15 years after the eradication of rinderpest, lessons still ring true

Why it matters: Rinderpest's eradication prevented millions of cattle deaths and famines, saving countless human lives.
- Rinderpest, a German word meaning "cattle plague," was a devastating virus that infected cattle for millennia, killing millions of animals and causing historic famines, including one that killed one-third of Ethiopia's population in the 19th century.
- The World Health Organization recognizes rinderpest as one of only two viruses successfully eradicated, alongside smallpox, with the United Nations announcing its eradication in 2011.
- Dr. Jeffrey Mariner, a veterinary epidemiologist, and his colleagues at Cummings School of Veterinary Medicine at Tufts University were crucial in the collaborative efforts to eliminate rinderpest, uniting innovative social approaches with extensive community-level efforts and technological advances.
- Mariner continues to apply lessons from rinderpest, such as the importance of grassroots disease monitoring and strategic vaccination, to his current work combating goat plague (peste des petits ruminants or PPR), noting that international organizations have had to relearn some of these lessons.

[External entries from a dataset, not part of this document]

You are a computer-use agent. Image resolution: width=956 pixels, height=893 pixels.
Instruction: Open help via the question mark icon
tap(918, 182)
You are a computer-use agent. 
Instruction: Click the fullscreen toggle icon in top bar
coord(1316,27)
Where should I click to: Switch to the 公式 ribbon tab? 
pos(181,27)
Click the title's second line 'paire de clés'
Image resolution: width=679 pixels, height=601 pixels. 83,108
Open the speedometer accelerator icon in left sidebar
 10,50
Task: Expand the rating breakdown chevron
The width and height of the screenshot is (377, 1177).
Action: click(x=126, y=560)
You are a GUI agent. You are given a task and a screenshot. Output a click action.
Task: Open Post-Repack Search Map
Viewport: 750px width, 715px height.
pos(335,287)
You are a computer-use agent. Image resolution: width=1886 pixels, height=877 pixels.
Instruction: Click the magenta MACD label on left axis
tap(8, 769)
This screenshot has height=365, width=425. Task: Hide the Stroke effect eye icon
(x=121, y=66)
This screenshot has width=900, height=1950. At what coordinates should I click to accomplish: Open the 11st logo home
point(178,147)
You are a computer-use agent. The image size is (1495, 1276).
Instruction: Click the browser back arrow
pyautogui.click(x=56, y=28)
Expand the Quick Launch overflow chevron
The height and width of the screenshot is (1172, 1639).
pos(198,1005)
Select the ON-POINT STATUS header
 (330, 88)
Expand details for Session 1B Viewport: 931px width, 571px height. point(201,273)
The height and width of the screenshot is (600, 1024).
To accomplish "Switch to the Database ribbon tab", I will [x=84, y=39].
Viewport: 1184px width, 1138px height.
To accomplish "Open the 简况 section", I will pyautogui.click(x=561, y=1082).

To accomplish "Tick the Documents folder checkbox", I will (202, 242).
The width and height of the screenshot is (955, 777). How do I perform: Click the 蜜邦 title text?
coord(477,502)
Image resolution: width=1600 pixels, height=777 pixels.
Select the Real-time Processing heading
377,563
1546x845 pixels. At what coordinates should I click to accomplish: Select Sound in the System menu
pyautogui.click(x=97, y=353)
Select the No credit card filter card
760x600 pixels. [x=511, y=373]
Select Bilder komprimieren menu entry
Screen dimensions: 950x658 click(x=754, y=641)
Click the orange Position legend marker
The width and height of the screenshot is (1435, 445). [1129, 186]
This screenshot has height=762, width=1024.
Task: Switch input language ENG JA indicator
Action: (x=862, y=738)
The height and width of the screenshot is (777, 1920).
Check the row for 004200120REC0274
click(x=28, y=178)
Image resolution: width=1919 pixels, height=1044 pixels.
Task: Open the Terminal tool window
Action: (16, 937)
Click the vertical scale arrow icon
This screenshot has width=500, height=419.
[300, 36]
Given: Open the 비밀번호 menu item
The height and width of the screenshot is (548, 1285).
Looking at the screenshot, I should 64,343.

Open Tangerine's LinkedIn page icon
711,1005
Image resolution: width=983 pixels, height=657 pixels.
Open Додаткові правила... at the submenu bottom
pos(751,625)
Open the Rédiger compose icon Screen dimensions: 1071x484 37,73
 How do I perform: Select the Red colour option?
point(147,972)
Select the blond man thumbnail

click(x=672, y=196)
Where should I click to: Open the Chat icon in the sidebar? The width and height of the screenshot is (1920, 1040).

Fifteen years after its official eradication, the lessons learned from permanently wiping out rinderpest—a deadly cattle plague that caused historic famines—continue to inform current efforts to combat animal diseases like goat plague. Experts like Dr. Jeffrey Mariner, instrumental in the rinderpest eradication, emphasize the enduring importance of grassroots monitoring, strategic vaccination, and collaborative social and technological approaches.